Directions for this task: Copy out, from the data, each line containing the string "icon".

Recorded information:
>>>>

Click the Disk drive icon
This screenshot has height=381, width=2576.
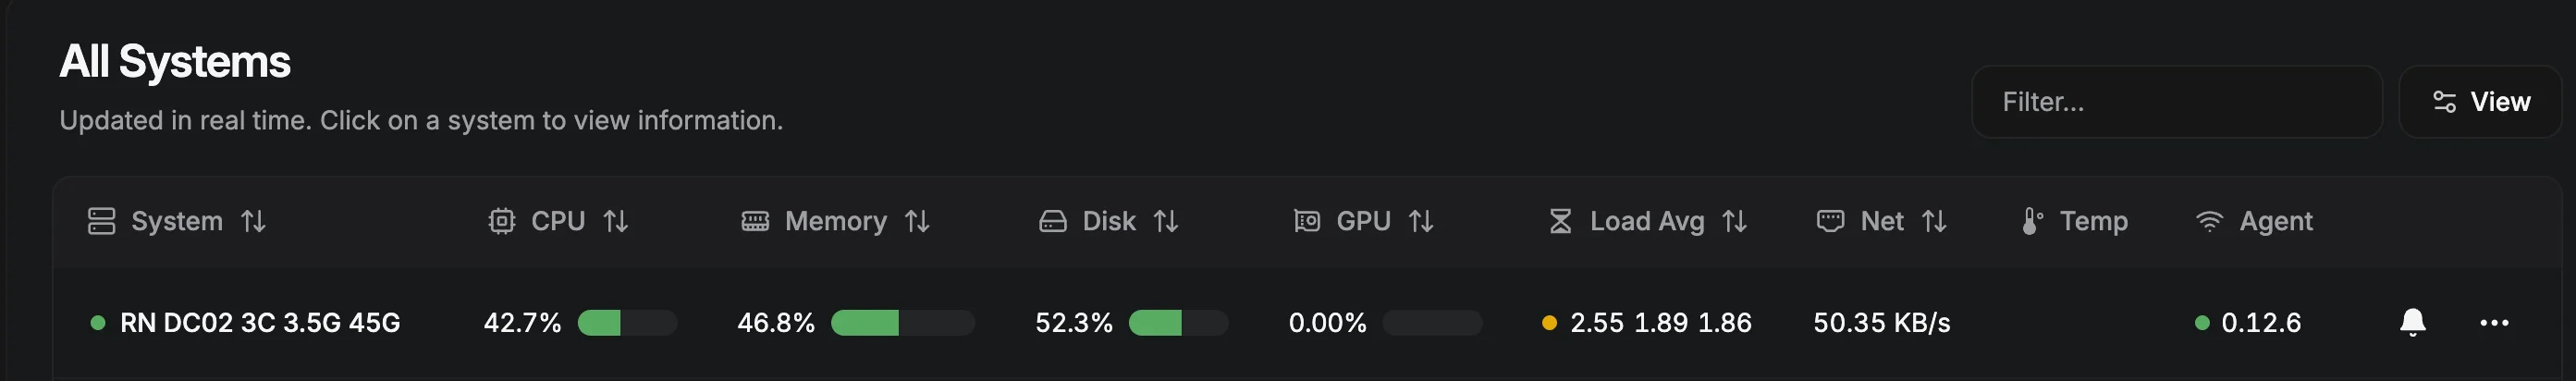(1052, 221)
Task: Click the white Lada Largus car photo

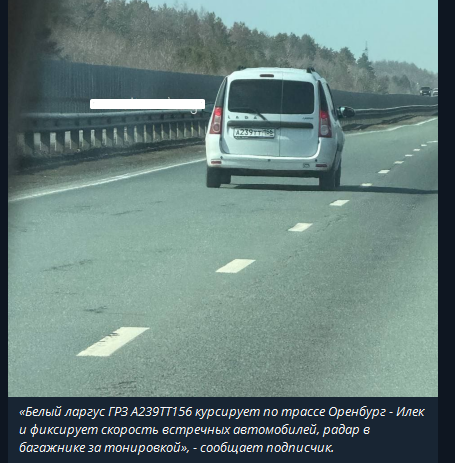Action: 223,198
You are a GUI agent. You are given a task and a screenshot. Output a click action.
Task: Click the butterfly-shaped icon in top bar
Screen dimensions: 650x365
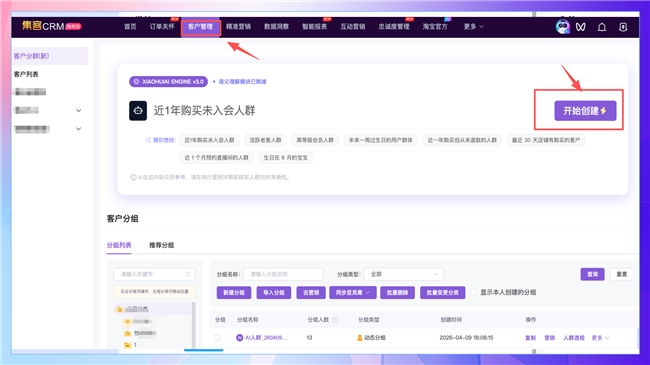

<<<<
>>>>

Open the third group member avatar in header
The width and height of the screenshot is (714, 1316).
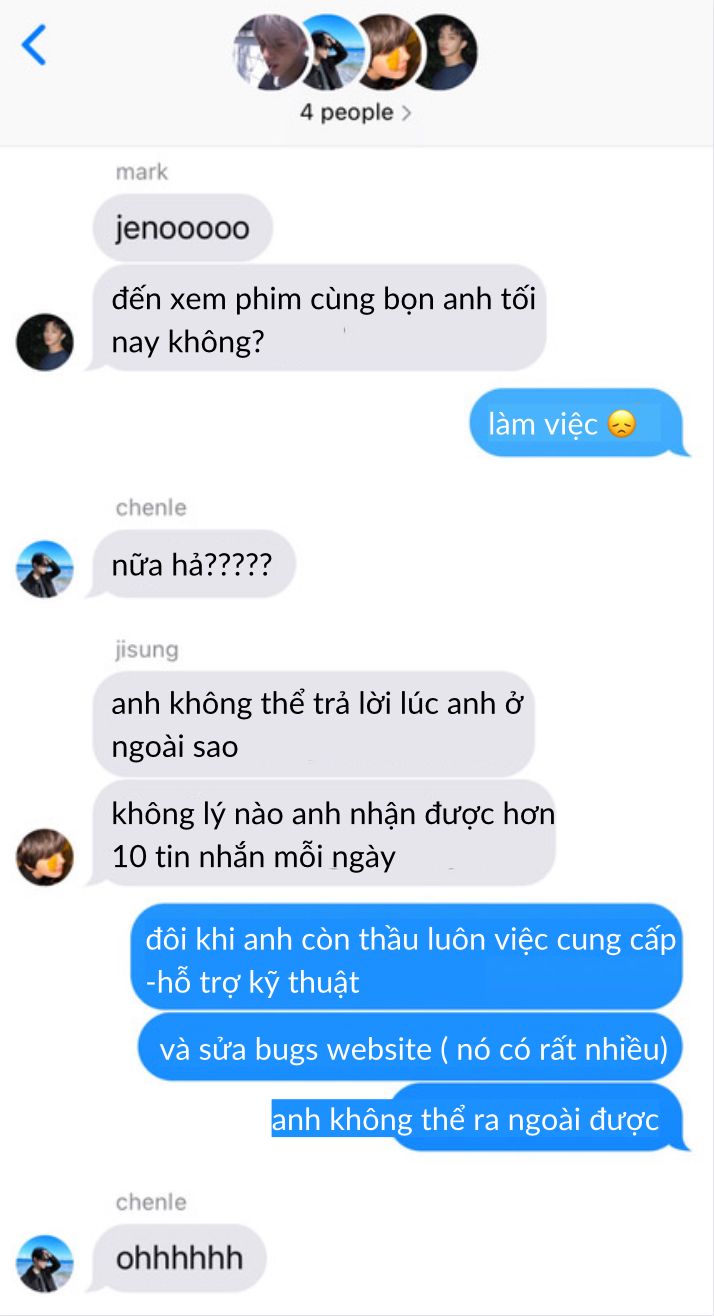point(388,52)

<<<<
>>>>

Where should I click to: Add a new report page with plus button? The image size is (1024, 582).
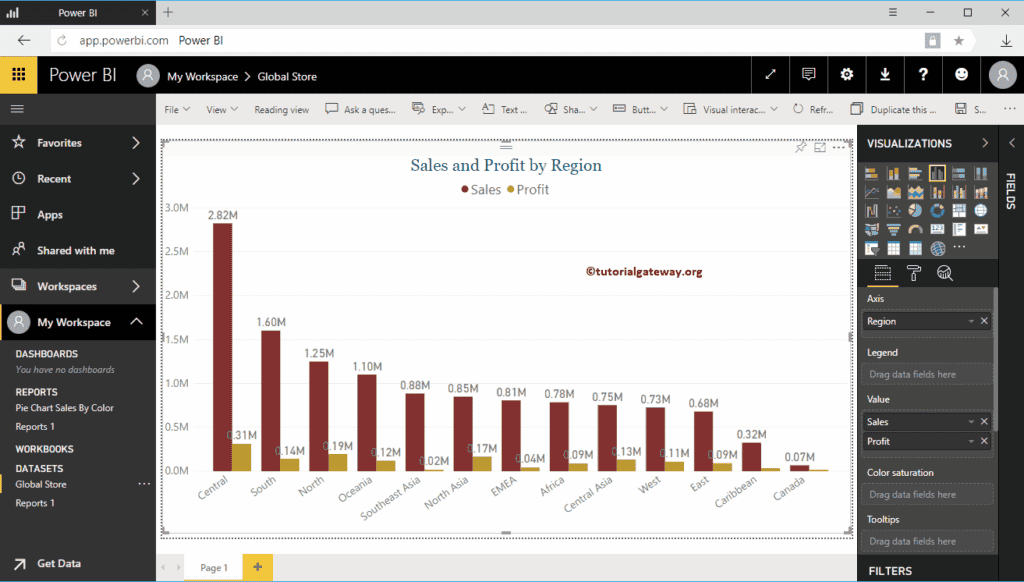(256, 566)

<<<<

Result:
Click the Disk drive icon
Task: Click the butterfly-shaped icon in top bar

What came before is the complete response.